Gelir İdaresinin taşra teşkilatı da değişecek. Halen 29 ilde Vergi Dairesi Başkanlıkları, diğer illerde ise defterdarlıklar eliyle gerçekleştirilen taşra hizmetleri, yeni düzenlemenin hayata geçirilmesinden sonra Bölge Başkanlıkları kanalıyla yürütülecek.

Gelir İdaresi, yeni yapılanmada uygulama açısından daha fonksiyonel bir yapıya kavuşturulacak.

KREDİ GARANTİ FONU VE TEŞVİK SİSTEMİ

Kredi Garanti Fonu da, kısa süre içinde uygulamaya konulacak.
Hazinenin 1 milyar lira garanti desteği sağlayacağı Fon ile küçük ve orta boy ölçekli işletmelerin kredileri yeniden yapılandırılacak.

Yeniden yapılandırmada, ''İşletmenin işini sürdürebilir nitelikte olması'' koşulu aranacak. Müşterilerin bu yöndeki taleplerini alacak bankaların, risk analizi ve değerlendirmesi sonrasında, talepler Kredi Garanti Fonuna iletilecek ve sorunlu krediler yeniden yapılandırılacak.

Bir ekonomi bürokratı, Hazinenin 1 milyar liralık garanti desteği ile en az 10 milyar liralık sorunlu kredinin yeniden yapılanmasının sağlanacağını bildirdi. Söz konusu bürokrat, ''Yeniden yapılanmada, işletmelere belli bir süre ödemesiz dönem tanınacak. Örneğin 200-300 bin liralık bir kredi de, işletmeye 1 yılı ödemesiz, 3 yıllık vade tanınacak, bunun için de belli bir faiz uygulanacak'' dedi.

Yeni teşvik sistemi de yürürlüğe konulacak. Bölgesel, sektörel ve proje bazlı teşviki içeren yeni Teşvik Kararnamesinin de, 1 ay içinde açıklanması öngörülüyor.

ŞİRKET BİRLEŞMELERİNE VERGİ KOLAYLIĞI

Küresel krizin olumsuz etkilerinin azaltılmasına dönük önlemler çerçevesinde zor durumdaki şirketlerin birleşmelerine dönük teşvik mekanizmaları devreye sokulacak.

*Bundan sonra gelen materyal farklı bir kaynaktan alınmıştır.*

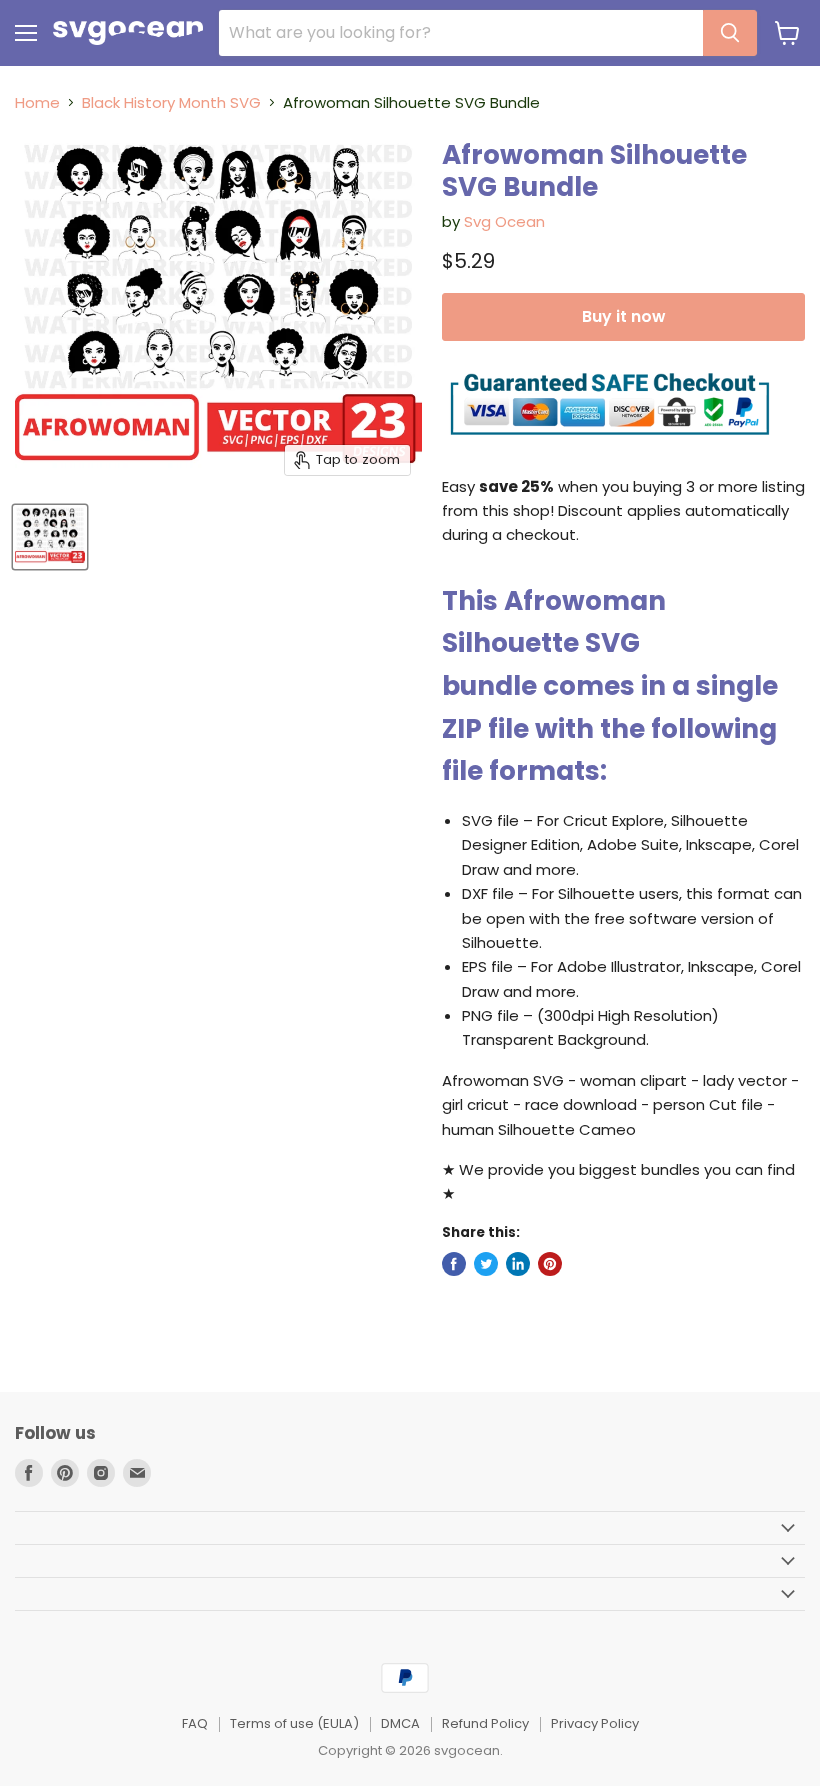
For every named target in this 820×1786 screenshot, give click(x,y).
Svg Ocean (504, 221)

Çeşitli Kanunlarda değişiklik yapan Torba Kanun Tasarısında yer verilecek düzenlemeyle küçük ve orta boy şirketlere birleşmeleri için belirli bir süre verilecek. Bu süre içinde birleşen şirketlerin gelirleri, 1 ya da 2 yıl süreyle vergiden muaf olacak.

HARCAMA ÇEKİ, DÜŞÜNCEDE KALDI

Öte yandan talebi artırarak, ekonomiyi canlandırmak için ücretlilere 1 defaya mahsus getirileceği belirtilen harcama çeki ise düşünce aşamasında kaldı.

Bir Maliye yetkilisi, ücretlilere 1 defalık 200-300 lira harcama çeki verilmesinin, ekonomiye çok kısıtlı bir etkisi olabileceğini belirterek, ''Bu durum sosyal adalet açısından da sorun yaratır. Diğer kesimler de aynı şeyi talep edebilir. Bunun yerine otomotiv, beyaz eşya, mobilya ve gayrimenkulde olduğu gibi vergi veya harçları belirli bir süre için düşürmek, çok daha büyük bir talep artışı ve ekonomik canlanma yaratıyor. Nitekim son düzenlemelerde bunu gördük. O nedenle, ücretliye harcama çeki gibi bir düzenleme olmayacak' dedi.